Lombok Tengah | Lombok Fokus – Is Karyanto, Direktur PT Issindo Karya Gemilang, yang diduga mengancam akan menembak warga di Dusun Lancing, Desa Mekarsari, Lombok Tengah, akhirnya memberikan klarifikasi. Ia menyatakan bahwa dirinya tidak pernah mengancam, melainkan sedang membela diri setelah mendapat serangan dari seorang wanita yang mengklaim lahan tersebut.
Dalam keterangannya senin (3/2/2025), Is menjelaskan bahwa saat kejadian, wanita tersebut menebas tangannya dengan parang.
“Saya tanya kenapa ini, langsung dia parangin tangan saya sebelah kiri, ada videonya,” ujarnya.
Ia membantah mengeluarkan ancaman dan menyatakan bahwa ucapannya saat itu hanya berupa permintaan agar wanita tersebut menembaknya sekalian jika ingin menggunakan kekerasan.

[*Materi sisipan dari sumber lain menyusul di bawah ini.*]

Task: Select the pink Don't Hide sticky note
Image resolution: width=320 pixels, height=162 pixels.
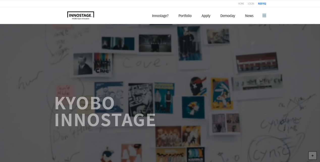Action: 65,91
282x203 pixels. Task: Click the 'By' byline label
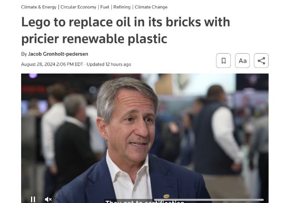point(24,54)
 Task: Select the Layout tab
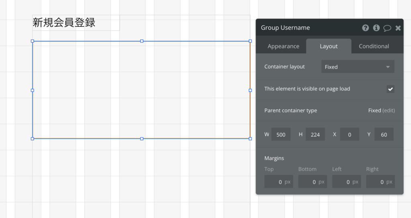tap(329, 46)
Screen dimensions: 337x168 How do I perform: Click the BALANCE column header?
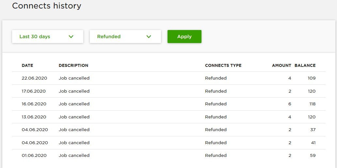tap(305, 66)
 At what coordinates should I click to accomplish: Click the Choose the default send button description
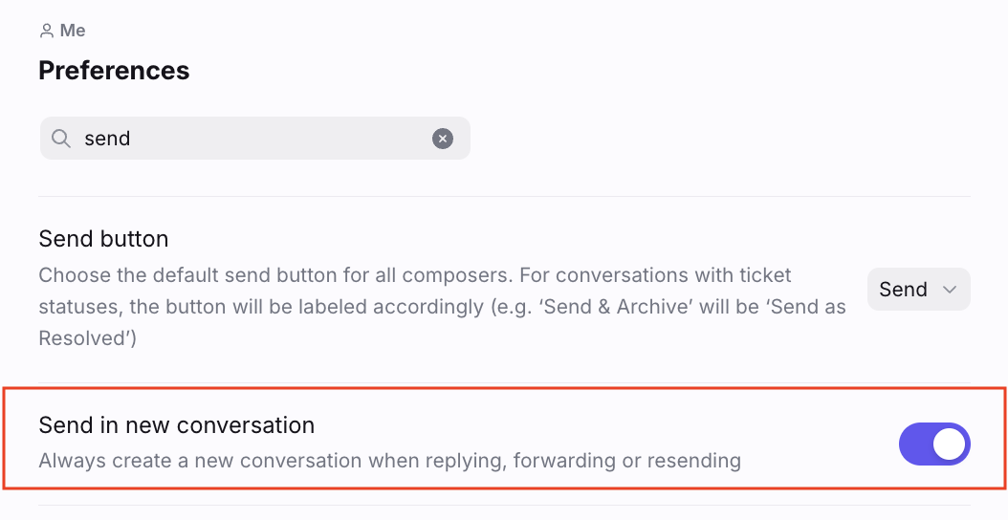[442, 306]
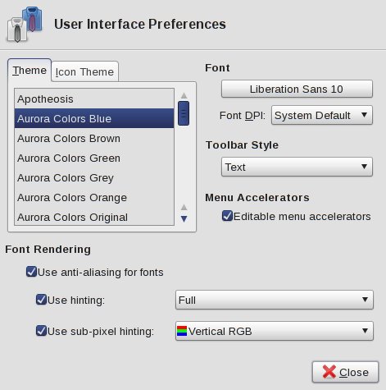The image size is (386, 390).
Task: Click the RGB color stripes icon
Action: [182, 331]
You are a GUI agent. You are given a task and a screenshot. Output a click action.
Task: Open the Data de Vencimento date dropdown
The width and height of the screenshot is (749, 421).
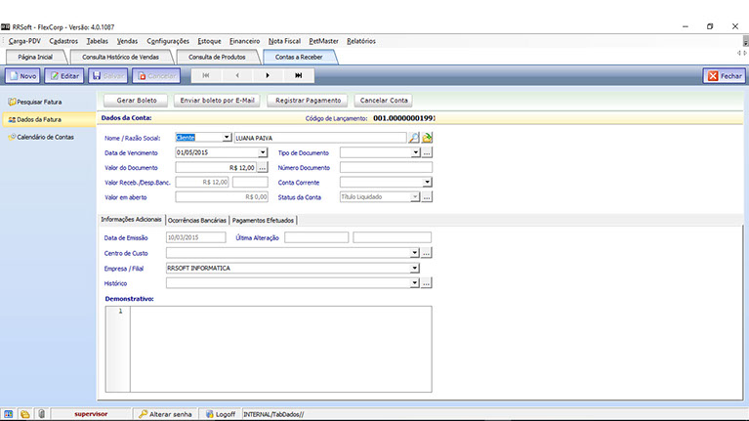pos(263,152)
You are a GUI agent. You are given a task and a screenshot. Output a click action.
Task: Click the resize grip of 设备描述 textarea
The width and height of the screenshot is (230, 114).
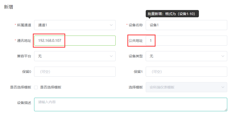226,110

Is juga menjelaskan bahwa gestur yang dianggap sebagai ancaman, yaitu gerakan seperti hendak mengeluarkan senjata dari pinggangnya, sebenarnya adalah upayanya untuk menarik celana yang melorot.
“Kebetulan kepala saya maju ke depan sambil bilang, kenapa harus pakai parang bu, tembak aja sekalian,” imbuhnya.
Wanita berbaju merah muda dalam video tersebut diduga menebas alat berat milik perusahaan karena mengklaim lahan yang digarap belum dibayar. Namun, Is menegaskan bahwa klaim tersebut tidak berdasar.
“Orang sok-sok ngaku. Ndak ada kaitannya dengan tanah itu,” tegasnya.
Kejadian ini terjadi pada Sabtu (1/2/2025) dan sempat viral di media sosial.